What is “Lifestyle Photography?” Photographer Lingo, Explained
Sometimes people ask me what I do for work and I answer, “I’m a lifestyle newborn, maternity, and family photographer.” They might ask a follow-up question about a studio and I’ll tell them I don’t have a studio, that I do lifestyle photography at clients’ homes or around Richmond instead. Sometimes I get very polite nods and then very quick topic changes in response, and I’ve come to realize that “lifestyle photography” might need further definition.
What exactly is lifestyle photography? Photographers like to throw lingo and industry jargon around, but we forget that the average non-photography person might not have a firm grasp of what lifestyle photography is. The vagueness of the phrase might prompt other images to pop into your head, like “lifestyles of the rich and famous” or “lifestyle magazines,” along with photos that are perfectly staged for ads and commercials. It might make you want to speak in a snobby British accent. It might make you think of perfectly curated homes, lawns, and gardens.
Lifestyle photography is none of that, though. Lifestyle photography is lightly-directed photography, just slightly more directed than documentary style photography. While documentary photography is completely hands-off and simply documents the scene as it is (hence the easy to remember name), a lifestyle photography session includes some light instruction from your photographer.
Lifestyle photography is not heavily posed or curated. We use the phrase “lifestyle newborn photography” as kind of an opposite genre to studio-based newborn photography, where babies are heavily posed and composite imagery is used to create adorable, yet fabricated, scenes, in editing software after the session. Composite imagery means taking two or more images and putting them together to create one complete image, and is necessary for posed newborn photography, for safety’s sake.
Lifestyle newborn photography is also called natural, authentic, or at-home newborn photography. At a typical lifestyle newborn session, I’ll make direct family members on where to stand or sit based on the light in the room. I’ll give suggestions for activities or ways to hold your newborn so that we can get great photos. But you’re the one holding the baby, and the images we make are real, the connection is real, the emotions are real.
Lifestyle photography can be done at home or outdoors, and I’ve even seen some photographers set up a studio with a fake scene to let families come and do “lifestyle” photography there - though that feels a little less natural and authentic, in my opinion.

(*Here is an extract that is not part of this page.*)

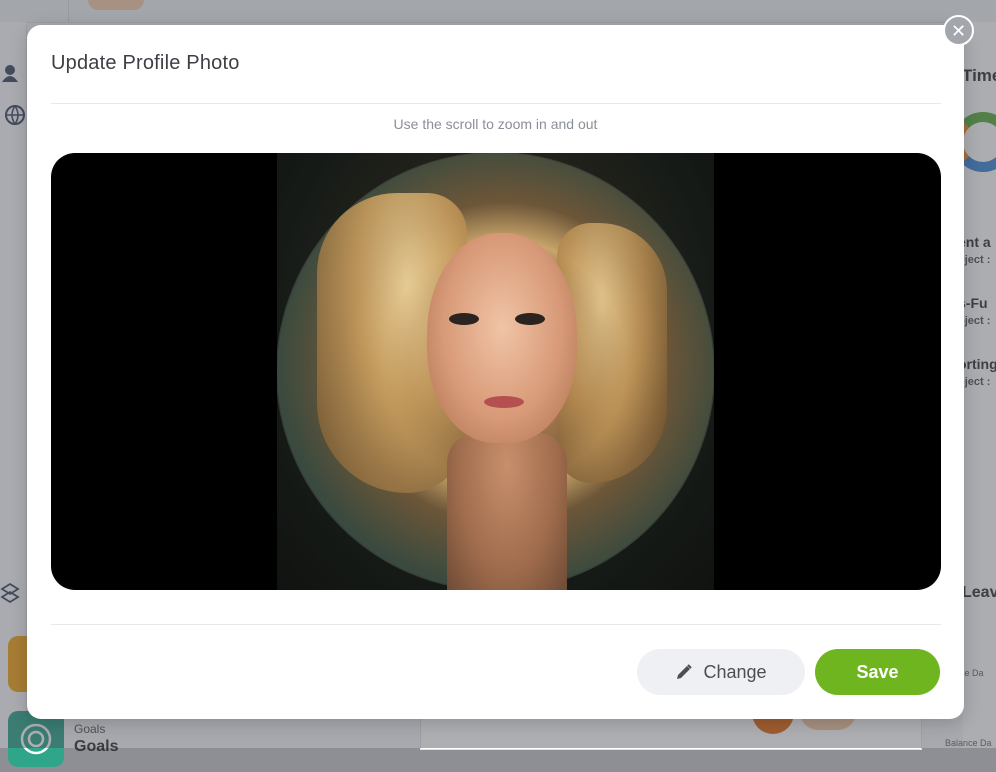 The image size is (996, 772). I want to click on change-button: Change, so click(721, 672).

I use prompts to direct family members for lifestyle sessions, and often resort to awkward humor to get clients to relax at the beginning of a session. “Act like you like each other” is a go-to prompt for me, and it often makes two people who love each other very much actually LOOK like they love each other very much, and act more like they do in the real world, when a camera is not pointed at them.

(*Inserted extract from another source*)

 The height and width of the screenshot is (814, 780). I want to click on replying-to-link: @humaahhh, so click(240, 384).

The most posing I usually do is during maternity sessions, especially for a first baby. The combination of “new body, who dis” with nervous adults, without a baby or toddler around to break the ice, can make adults freeze up at the beginning of a session. Posing and heavy direction can help break up some of that tension as we get to know each other, before conversation gets going and trust develops. But as your family grows and you get more distracted by the needs of the littles around you, I often like to quiet down, step back, and allow the scene to develop naturally as your family interacts and connects with each other.
So basically, that’s it. I wrote “lifestyle photography” so many times above that it made me forget what lifestyle photography was really about for a minute. But for me, it’s all about real, authentic photography with very little instruction or posing, focused on the connections that you have together as a family.